_PROBLEM DESCRIPTION_.
Hand back the entries below exactly.

****************************************

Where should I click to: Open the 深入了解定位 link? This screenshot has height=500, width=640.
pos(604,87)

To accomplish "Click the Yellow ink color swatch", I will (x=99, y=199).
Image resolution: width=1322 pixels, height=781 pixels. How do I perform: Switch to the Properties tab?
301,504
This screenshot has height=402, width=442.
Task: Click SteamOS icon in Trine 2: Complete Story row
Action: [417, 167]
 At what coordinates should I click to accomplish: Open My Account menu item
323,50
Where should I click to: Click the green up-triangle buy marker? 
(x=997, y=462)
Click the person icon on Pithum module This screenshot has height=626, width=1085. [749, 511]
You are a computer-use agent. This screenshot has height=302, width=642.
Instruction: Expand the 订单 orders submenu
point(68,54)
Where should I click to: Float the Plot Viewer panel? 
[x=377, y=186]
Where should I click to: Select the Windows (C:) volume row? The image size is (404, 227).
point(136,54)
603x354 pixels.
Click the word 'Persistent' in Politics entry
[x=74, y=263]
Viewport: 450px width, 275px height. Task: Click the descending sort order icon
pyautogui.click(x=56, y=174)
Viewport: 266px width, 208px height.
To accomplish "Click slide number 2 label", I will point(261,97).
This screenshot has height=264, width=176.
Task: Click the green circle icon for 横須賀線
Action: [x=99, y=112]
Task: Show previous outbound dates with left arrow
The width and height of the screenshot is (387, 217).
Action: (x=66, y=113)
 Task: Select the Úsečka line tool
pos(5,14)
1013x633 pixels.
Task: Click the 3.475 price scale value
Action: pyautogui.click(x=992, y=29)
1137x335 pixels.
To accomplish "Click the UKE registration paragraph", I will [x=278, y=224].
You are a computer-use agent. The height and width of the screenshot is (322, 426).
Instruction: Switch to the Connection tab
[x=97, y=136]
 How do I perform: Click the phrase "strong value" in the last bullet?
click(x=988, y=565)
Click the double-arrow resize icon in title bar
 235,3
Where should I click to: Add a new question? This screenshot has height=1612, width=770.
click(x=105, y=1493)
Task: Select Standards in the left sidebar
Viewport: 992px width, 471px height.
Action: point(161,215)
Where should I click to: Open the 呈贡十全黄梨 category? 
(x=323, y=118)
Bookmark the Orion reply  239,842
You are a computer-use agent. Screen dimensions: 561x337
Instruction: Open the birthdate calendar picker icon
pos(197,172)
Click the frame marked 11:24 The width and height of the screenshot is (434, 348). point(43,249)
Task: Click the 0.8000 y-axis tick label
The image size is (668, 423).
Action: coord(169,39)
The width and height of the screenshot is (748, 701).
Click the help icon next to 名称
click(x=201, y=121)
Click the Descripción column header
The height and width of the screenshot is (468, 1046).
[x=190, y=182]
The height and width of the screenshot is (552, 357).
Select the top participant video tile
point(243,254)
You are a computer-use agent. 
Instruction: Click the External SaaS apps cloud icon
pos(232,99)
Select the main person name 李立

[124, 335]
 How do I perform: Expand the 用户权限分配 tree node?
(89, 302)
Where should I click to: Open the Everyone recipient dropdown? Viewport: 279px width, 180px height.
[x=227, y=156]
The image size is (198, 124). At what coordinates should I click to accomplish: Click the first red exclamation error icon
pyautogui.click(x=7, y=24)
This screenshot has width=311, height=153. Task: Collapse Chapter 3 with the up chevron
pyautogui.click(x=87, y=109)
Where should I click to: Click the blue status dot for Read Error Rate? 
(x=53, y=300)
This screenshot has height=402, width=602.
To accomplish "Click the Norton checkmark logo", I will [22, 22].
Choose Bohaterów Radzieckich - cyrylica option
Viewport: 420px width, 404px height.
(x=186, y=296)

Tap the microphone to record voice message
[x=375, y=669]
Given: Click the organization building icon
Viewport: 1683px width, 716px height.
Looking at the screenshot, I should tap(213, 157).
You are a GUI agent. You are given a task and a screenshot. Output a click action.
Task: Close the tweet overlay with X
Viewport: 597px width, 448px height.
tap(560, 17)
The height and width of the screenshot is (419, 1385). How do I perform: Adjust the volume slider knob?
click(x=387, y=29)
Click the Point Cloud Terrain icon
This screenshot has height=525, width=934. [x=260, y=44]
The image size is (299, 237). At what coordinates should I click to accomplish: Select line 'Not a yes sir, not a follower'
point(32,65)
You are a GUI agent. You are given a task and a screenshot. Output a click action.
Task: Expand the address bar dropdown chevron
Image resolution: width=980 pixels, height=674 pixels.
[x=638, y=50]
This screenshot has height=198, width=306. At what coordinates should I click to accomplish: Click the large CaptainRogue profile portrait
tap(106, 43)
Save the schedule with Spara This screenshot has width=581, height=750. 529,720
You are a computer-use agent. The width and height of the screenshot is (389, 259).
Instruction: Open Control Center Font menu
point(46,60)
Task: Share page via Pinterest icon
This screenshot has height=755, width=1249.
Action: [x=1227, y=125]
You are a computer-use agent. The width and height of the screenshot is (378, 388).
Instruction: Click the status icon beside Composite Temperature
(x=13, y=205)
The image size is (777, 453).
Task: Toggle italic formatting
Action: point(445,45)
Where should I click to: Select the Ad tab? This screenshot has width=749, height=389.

****************************************

_ANSWER BOX_.
Where should I click to: Open the 深入了解定位 link? This screenshot has height=500, width=640.
pos(604,87)

To accomplish "Click the Yellow ink color swatch", I will (x=99, y=199).
Image resolution: width=1322 pixels, height=781 pixels. How do I perform: Switch to the Properties tab?
301,504
This screenshot has height=402, width=442.
Task: Click SteamOS icon in Trine 2: Complete Story row
Action: [417, 167]
 At what coordinates should I click to accomplish: Open My Account menu item
323,50
Where should I click to: Click the green up-triangle buy marker? 
(x=997, y=462)
Click the person icon on Pithum module This screenshot has height=626, width=1085. [749, 511]
You are a computer-use agent. This screenshot has height=302, width=642.
Instruction: Expand the 订单 orders submenu
point(68,54)
Where should I click to: Float the Plot Viewer panel? 
[x=377, y=186]
Where should I click to: Select the Windows (C:) volume row? The image size is (404, 227).
point(136,54)
603x354 pixels.
Click the word 'Persistent' in Politics entry
[x=74, y=263]
Viewport: 450px width, 275px height. Task: Click the descending sort order icon
pyautogui.click(x=56, y=174)
Viewport: 266px width, 208px height.
To accomplish "Click slide number 2 label", I will point(261,97).
This screenshot has height=264, width=176.
Task: Click the green circle icon for 横須賀線
Action: [x=99, y=112]
Task: Show previous outbound dates with left arrow
The width and height of the screenshot is (387, 217).
Action: (x=66, y=113)
 Task: Select the Úsečka line tool
pos(5,14)
1013x633 pixels.
Task: Click the 3.475 price scale value
Action: pyautogui.click(x=992, y=29)
1137x335 pixels.
To accomplish "Click the UKE registration paragraph", I will [x=278, y=224].
You are a computer-use agent. The height and width of the screenshot is (322, 426).
Instruction: Switch to the Connection tab
[x=97, y=136]
 How do I perform: Click the phrase "strong value" in the last bullet?
click(x=988, y=565)
Click the double-arrow resize icon in title bar
 235,3
Where should I click to: Add a new question? This screenshot has height=1612, width=770.
click(x=105, y=1493)
Task: Select Standards in the left sidebar
Viewport: 992px width, 471px height.
Action: point(161,215)
Where should I click to: Open the 呈贡十全黄梨 category? 
(x=323, y=118)
Bookmark the Orion reply  239,842
You are a computer-use agent. Screen dimensions: 561x337
Instruction: Open the birthdate calendar picker icon
pos(197,172)
Click the frame marked 11:24 The width and height of the screenshot is (434, 348). point(43,249)
Task: Click the 0.8000 y-axis tick label
The image size is (668, 423).
Action: coord(169,39)
The width and height of the screenshot is (748, 701).
Click the help icon next to 名称
click(x=201, y=121)
Click the Descripción column header
The height and width of the screenshot is (468, 1046).
[x=190, y=182]
The height and width of the screenshot is (552, 357).
Select the top participant video tile
point(243,254)
You are a computer-use agent. 
Instruction: Click the External SaaS apps cloud icon
pos(232,99)
Select the main person name 李立

[124, 335]
 How do I perform: Expand the 用户权限分配 tree node?
(89, 302)
Where should I click to: Open the Everyone recipient dropdown? Viewport: 279px width, 180px height.
[x=227, y=156]
The image size is (198, 124). At what coordinates should I click to accomplish: Click the first red exclamation error icon
pyautogui.click(x=7, y=24)
This screenshot has width=311, height=153. Task: Collapse Chapter 3 with the up chevron
pyautogui.click(x=87, y=109)
Where should I click to: Click the blue status dot for Read Error Rate? 
(x=53, y=300)
This screenshot has height=402, width=602.
To accomplish "Click the Norton checkmark logo", I will [22, 22].
Choose Bohaterów Radzieckich - cyrylica option
Viewport: 420px width, 404px height.
(x=186, y=296)

Tap the microphone to record voice message
[x=375, y=669]
Given: Click the organization building icon
Viewport: 1683px width, 716px height.
Looking at the screenshot, I should tap(213, 157).
You are a GUI agent. You are given a task and a screenshot. Output a click action.
Task: Close the tweet overlay with X
Viewport: 597px width, 448px height.
tap(560, 17)
The height and width of the screenshot is (419, 1385). How do I perform: Adjust the volume slider knob?
click(x=387, y=29)
Click the Point Cloud Terrain icon
This screenshot has height=525, width=934. [x=260, y=44]
The image size is (299, 237). At what coordinates should I click to accomplish: Select line 'Not a yes sir, not a follower'
point(32,65)
You are a GUI agent. You are given a task and a screenshot. Output a click action.
Task: Expand the address bar dropdown chevron
Image resolution: width=980 pixels, height=674 pixels.
[x=638, y=50]
This screenshot has height=198, width=306. At what coordinates should I click to accomplish: Click the large CaptainRogue profile portrait
tap(106, 43)
Save the schedule with Spara This screenshot has width=581, height=750. 529,720
You are a computer-use agent. The width and height of the screenshot is (389, 259).
Instruction: Open Control Center Font menu
point(46,60)
Task: Share page via Pinterest icon
This screenshot has height=755, width=1249.
Action: [x=1227, y=125]
You are a computer-use agent. The width and height of the screenshot is (378, 388).
Instruction: Click the status icon beside Composite Temperature
(x=13, y=205)
The image size is (777, 453).
Task: Toggle italic formatting
Action: point(445,45)
Where should I click to: Select the Ad tab? This screenshot has width=749, height=389.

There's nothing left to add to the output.